Julia Stoschek (*1975) comes from a Coburg family. A degree in Business Studies initially pointed the way to a career in the family company Brose, which her great-grandfather established in 1919. But that was not all she was destined for, although she is still an active partner in the company. The family legacy also includes a strong creative side: a grandmother who acted and made films, a father who actually wanted to become a photographer and a grandfather who worked as Music Director at the Coburg Landestheater. This creative spark has carried over into the next generation.
“What I am, above all else, is an archivist of contemporary art production,” emphasises Julia Stoschek. In taking on that role she has assumed a responsibility that goes well beyond acquiring and exhibiting her unique art collection. She and her team have taken on the – technologically complex and financially costly – challenge of conserving and digitalising her entire collection. She also supports numerous restoration projects such as Derek Jarman’s Super 8 films.
In addition to such classics as Gordon Matta-Clark and Nam June Paik, the focus of the Julia Stoschek Collection is on the contemporary period, with almost all the major and innovative media artists of our age represented: Marina Abramovic, Ed Atkins, Francis Alys, Doug Aitken, Björk, David Claerbout, Keren Cytter, Simon Denny, Olafur Eliasson, Cyprien Gaillard, Isaac Julien, Bruce Nauman, Pipilotti Rist, Christoph Schlingensief, Ryan Trecartin, Jon Rafman and many more, including younger, (as yet) unknown artists discovered by Stoschek through studio visits, extensive travels and contacts in the scene.

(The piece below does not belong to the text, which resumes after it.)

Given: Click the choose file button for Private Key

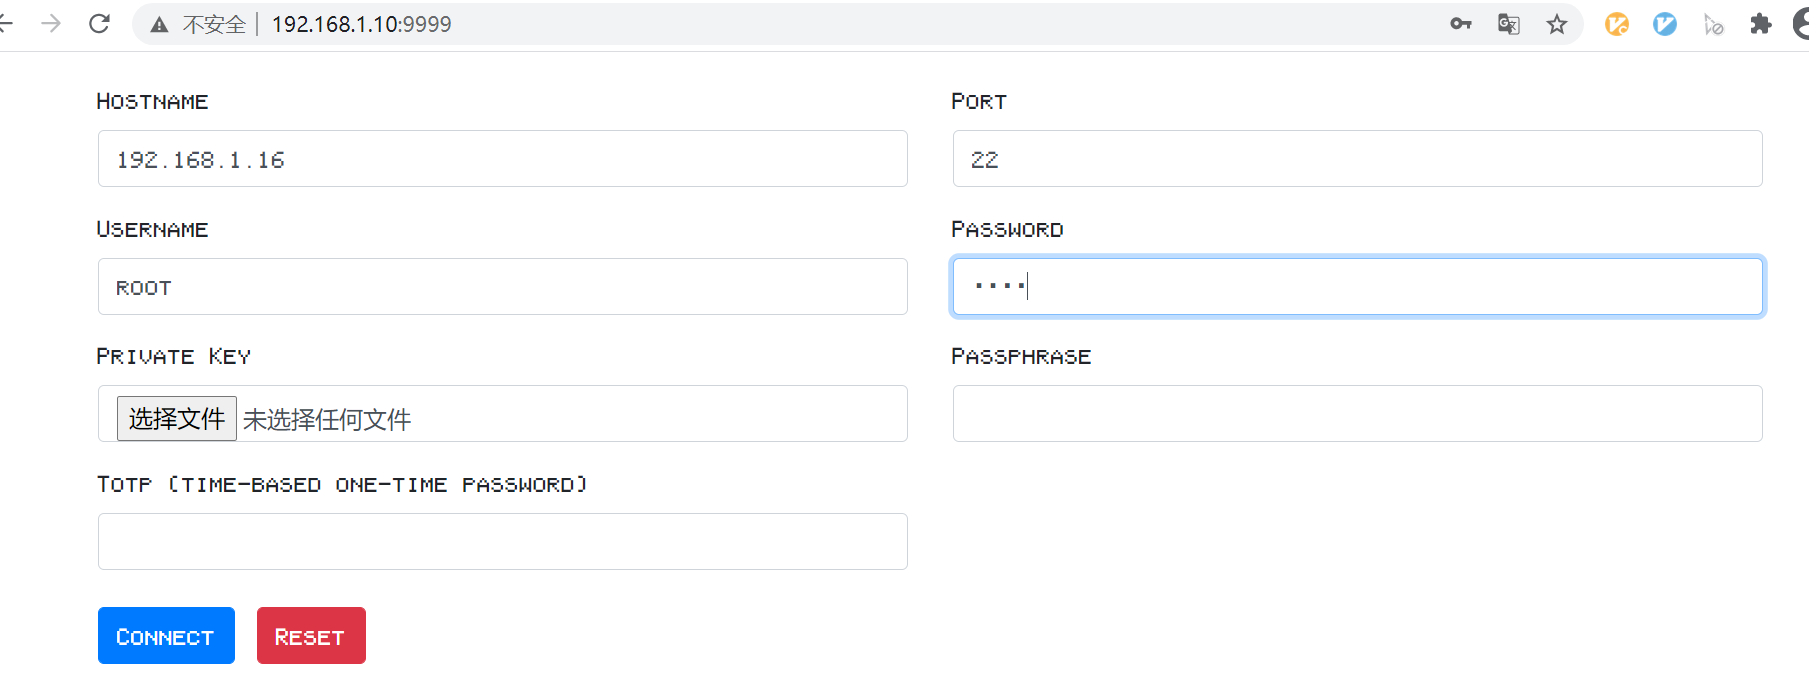Looking at the screenshot, I should tap(176, 418).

“I am convinced that the future lies in collaboration and not in competition,” she recently stated in an interview. The ethos of cooperation has manifested clearly over the last few years, with several loans and international exhibition projects in which works from her collection, which now numbers 700 pieces, are exhibited.
An exhibition held at the invitation of the Tel Aviv Museum of Art in 2015 was pivotal. The Julia Stoschek Collection exhibition was the first private German collection displayed in Israel – and it was organised on the special occasion of the 50th anniversary of the official establishment of diplomatic relations between Israel and Germany in 1965. Since the first video art works were also produced in the 1960s, establishing a connection between the two seemed an obvious idea, especially since the medium of film offers artists a number of possibilities for assuming a direct or subtle position on social themes. Julia Stoschek is very conscious of the political context of media art and she often reflects on this in interviews and statements.
Julia Stoschek belongs to an exclusive group of people who have put together idiosyncratic collections with great dedication, have made these accessible to the public in their museums and who do not shy away from raising significant private funds for the preservation of cultural objects and the running of their exhibition institutions. These collectors include Charlotte Zander (1997), Ingvild Goetz (2001), Frieder Burda (2002) and Harald Falckenberg (2009), all of whom have received the €10,000 ART COLOGNE Prize in recent years.